O momento é cheio de uma totalidade. Somos alguém envolvido pelas coisas, envolvido pela água, envolvido pelo vento, pelos componentes físicos. O que me prende não é a nomenclatura dos elementos, mas o próprio envolvimento. As coisas são assim: encontramos a última palavra, elas se acabam. Quando eu quero me ver livre, expressar tudo que tenho dentro de mim, lanço o quadro e aparece a imagem. Mas a imagem continua sendo um enigma outra vez. Pensamos que tudo apareceu revelado, e de fato revelou-se. Mas também não se revelou: está visível, mas continua o enigma. Eu apenas objetivei em forma o enigma que estava dentro. A interrogação continua. E a resposta não foi dada.

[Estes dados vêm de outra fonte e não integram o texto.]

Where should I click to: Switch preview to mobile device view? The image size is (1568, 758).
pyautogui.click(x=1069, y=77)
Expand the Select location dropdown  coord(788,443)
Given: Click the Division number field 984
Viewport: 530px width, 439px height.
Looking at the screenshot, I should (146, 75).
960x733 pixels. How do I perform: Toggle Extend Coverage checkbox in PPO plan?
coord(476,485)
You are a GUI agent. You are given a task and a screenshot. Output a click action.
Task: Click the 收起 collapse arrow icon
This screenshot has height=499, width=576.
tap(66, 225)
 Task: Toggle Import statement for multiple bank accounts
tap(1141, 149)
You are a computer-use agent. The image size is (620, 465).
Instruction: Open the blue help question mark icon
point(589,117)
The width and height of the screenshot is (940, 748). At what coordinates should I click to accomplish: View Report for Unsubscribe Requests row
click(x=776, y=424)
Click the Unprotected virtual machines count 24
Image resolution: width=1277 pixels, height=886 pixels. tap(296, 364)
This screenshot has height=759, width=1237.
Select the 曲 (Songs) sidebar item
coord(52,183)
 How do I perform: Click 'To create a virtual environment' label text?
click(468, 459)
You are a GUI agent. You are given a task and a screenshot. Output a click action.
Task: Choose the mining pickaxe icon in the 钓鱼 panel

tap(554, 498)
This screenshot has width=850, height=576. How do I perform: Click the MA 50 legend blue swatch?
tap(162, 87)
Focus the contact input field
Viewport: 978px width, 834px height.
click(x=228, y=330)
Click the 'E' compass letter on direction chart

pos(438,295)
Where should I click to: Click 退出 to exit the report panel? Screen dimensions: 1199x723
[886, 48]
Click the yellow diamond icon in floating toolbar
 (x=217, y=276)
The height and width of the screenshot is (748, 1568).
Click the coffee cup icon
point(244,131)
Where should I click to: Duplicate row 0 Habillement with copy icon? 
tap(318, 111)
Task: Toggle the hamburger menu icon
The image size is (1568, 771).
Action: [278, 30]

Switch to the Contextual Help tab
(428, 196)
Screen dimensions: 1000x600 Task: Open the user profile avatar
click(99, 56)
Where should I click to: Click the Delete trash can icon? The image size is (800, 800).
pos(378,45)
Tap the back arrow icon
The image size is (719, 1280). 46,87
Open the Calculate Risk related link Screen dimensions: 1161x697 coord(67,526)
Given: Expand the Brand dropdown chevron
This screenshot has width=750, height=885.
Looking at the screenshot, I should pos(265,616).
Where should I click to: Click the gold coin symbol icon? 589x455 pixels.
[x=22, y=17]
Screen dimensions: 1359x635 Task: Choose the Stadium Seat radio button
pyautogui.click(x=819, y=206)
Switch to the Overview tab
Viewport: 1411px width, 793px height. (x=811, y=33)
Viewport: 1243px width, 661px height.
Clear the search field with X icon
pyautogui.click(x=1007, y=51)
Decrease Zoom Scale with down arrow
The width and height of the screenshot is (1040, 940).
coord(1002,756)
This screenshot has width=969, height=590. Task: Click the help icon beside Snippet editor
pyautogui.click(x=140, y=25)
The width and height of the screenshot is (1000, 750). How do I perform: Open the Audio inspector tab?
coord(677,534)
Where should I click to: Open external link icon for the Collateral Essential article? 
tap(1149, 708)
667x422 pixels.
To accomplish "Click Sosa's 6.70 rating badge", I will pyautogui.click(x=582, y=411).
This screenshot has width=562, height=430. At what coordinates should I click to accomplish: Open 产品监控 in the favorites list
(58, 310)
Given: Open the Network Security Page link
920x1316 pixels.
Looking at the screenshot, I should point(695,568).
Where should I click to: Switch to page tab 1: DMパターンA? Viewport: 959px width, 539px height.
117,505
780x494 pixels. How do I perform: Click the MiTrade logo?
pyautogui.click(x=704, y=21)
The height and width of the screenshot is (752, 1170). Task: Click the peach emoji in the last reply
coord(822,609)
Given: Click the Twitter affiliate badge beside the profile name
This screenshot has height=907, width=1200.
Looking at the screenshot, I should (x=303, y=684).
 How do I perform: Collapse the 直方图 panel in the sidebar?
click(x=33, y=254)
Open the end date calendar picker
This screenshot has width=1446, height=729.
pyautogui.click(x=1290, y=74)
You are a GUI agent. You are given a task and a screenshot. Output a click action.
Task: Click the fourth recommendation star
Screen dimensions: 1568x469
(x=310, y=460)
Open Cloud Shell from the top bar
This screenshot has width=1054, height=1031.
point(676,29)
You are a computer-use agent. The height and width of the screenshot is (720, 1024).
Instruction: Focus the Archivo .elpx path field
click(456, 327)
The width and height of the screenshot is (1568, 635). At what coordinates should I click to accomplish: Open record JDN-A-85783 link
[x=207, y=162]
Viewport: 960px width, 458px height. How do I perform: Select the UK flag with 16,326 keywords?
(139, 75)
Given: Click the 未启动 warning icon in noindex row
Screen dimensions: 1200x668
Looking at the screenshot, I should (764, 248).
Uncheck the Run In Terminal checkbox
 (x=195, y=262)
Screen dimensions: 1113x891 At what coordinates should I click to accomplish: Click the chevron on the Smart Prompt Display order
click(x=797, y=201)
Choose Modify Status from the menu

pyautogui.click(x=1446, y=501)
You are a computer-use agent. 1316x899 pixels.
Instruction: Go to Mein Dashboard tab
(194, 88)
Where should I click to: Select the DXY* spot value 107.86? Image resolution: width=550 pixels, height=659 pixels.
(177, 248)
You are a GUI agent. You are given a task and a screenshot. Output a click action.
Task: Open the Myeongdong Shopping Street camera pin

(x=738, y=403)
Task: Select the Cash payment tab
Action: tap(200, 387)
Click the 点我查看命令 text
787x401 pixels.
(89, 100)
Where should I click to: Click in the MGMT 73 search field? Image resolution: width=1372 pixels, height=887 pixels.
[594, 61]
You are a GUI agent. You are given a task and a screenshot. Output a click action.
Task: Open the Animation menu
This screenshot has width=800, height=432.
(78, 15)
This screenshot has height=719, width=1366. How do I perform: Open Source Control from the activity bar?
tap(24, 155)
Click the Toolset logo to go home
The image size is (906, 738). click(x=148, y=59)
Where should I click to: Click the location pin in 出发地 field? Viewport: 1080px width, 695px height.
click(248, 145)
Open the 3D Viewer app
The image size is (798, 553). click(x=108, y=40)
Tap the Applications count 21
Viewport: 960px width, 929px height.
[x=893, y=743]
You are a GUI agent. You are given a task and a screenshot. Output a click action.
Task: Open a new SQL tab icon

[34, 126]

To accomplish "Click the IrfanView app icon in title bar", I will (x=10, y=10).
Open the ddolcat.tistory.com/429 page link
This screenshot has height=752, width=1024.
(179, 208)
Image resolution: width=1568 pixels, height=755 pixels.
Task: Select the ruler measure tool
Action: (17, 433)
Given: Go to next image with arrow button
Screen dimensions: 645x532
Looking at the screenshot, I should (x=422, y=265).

A vida dói... Para mim o tempo de fazer perguntas passou. Penso numa grande tela que se abre, que se me oferece intocada, virgem. A matéria também sonha. Procuro a alma das coisas. Nos meus quadros o ontem se faz presente no agora. A criação é um desdobramento contínuo, em uníssono com a vida. O auto-retrato do pintor é pergunta que ele faz a si mesmo, e a resposta também é interrogação. A verdade da obra de arte é a expressão que ela nos transmite. Nada mais do que isso!
Porto Alegre, 1993 e 1994.
Nota
1. Apelido de Juliana Burn, ama-de-leite do pintor.